Sebbene in Italia la somministrazione dei vaccini influenzali per gli operatori del settore sanitario sia completamente gratuita, si stima che meno di 1/3 tra loro scelga di vaccinarsi. “E’ fondamentale – sottolinea Susanna Esposito, Infettivologa Pediatra presso l'Ospedale Maggiore Policlinico Università degli Studi di Milano e coordinatrice del Gruppo di Studio sui Vaccini della ‘European Society of Clinical Microbiology and Infectious Disease Study – Group for Vaccines’ (Evasg) – che il Servizio Sanitario Nazionale dia il buon esempio attuando un programma di vaccinazione influenzale efficace destinato agli operatori del settore sanitario. Vaccinarsi contro l’influenza, soprattutto da parte di chi è a contatto quotidianamente con soggetti a rischio, è una questione di responsabilità personale e, purtroppo, oggi in Italia si registra generalmente un basso tasso di coperture vaccinali tra gli operatori sanitari, oltre che tra i pazienti ad alto rischio”.
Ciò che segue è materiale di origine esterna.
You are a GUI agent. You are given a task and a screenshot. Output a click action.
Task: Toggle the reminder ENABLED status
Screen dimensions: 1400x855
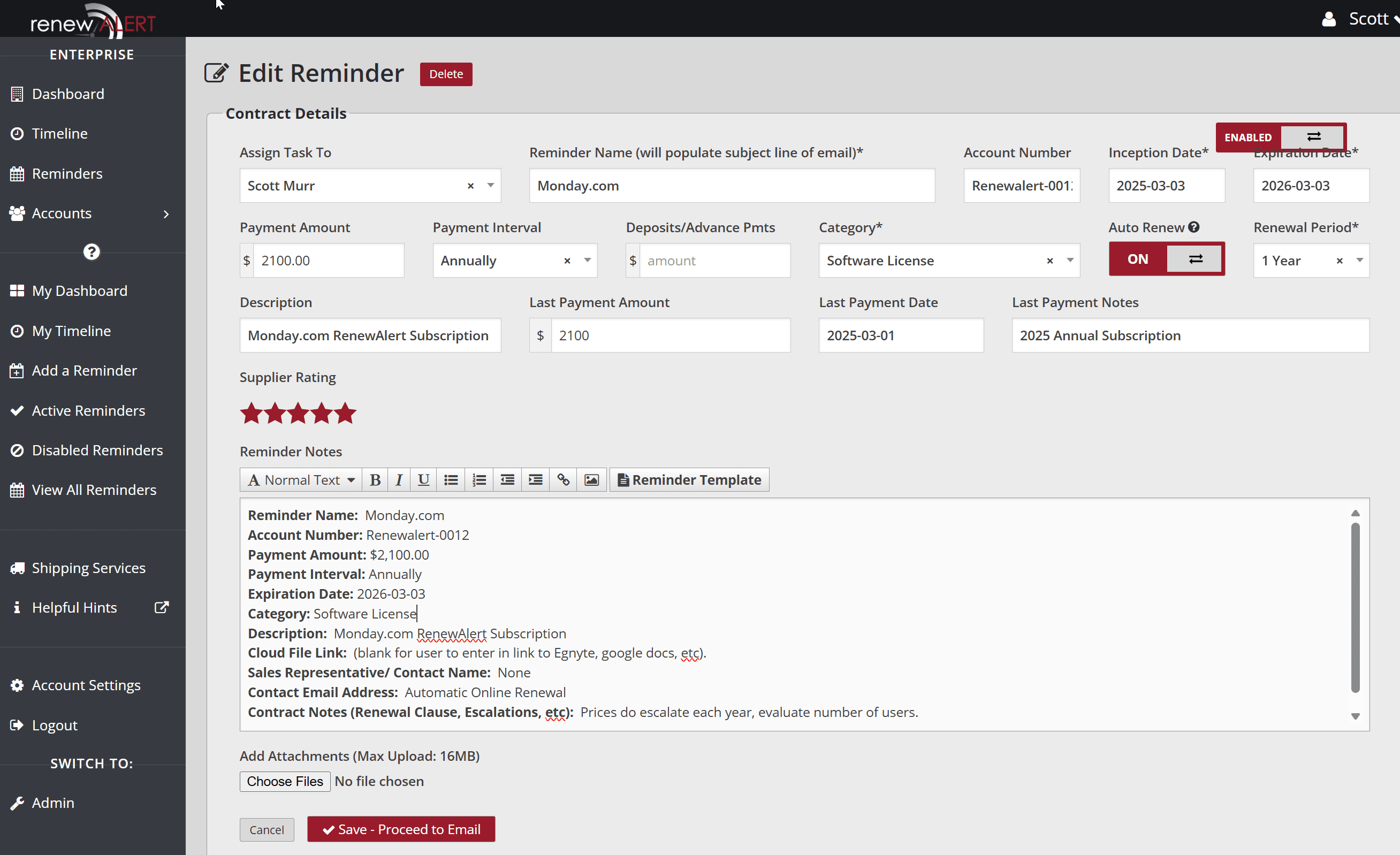pos(1313,137)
L’implementazione di programmi vaccinali ospedalieri premianti per le strutture che raggiungono elevate coperture potrebbe contribuire all'aumento delle stesse tra i professionisti del settore sanitario. L’introduzione di questa politica da parte del Ssn rappresenterebbe, secondo Esposito, un metodo innovativo e incentivante mirato a raggiungere gli obiettivi condivisi dalle autorità sanitarie di tutto il mondo.

Il Gruppo di Studio sui Vaccini dell'Escmid è al lavoro per l’implementazione di raccomandazioni internazionali per le vaccinazioni negli adulti e negli anziani, con una specifica sezione dedicata agli operatori sanitari, allo scopo di eliminare le differenze tra Paese e Paese. 
"Come tutti gli anni, anche quest’anno – aggiunge Esposito – il vaccino influenzale si rivelerà particolarmente efficace in caso di utilizzo diffuso. Dobbiamo puntare a un livello di copertura che superi la soglia del 75% nelle categorie a rischio, tra cui rientrano gli operatori sanitari. Tuttavia, il fattore solitamente sottostimato consiste nel fatto che, per i professionisti del settore sanitario che entrano regolarmente in contatto con categorie a rischio, si registrano tuttora, anche in strutture ospedaliere generalmente ben funzionanti, livelli di copertura vaccinale corrispondenti circa ad 1/3 degli operatori. Questo non è sufficiente. Dobbiamo fare di più per prevenire la diffusione dell'influenza e diffondere maggiori informazioni sulle complicazioni correlate a questa patologia e sull’efficacia e la sicurezza della vaccinazione".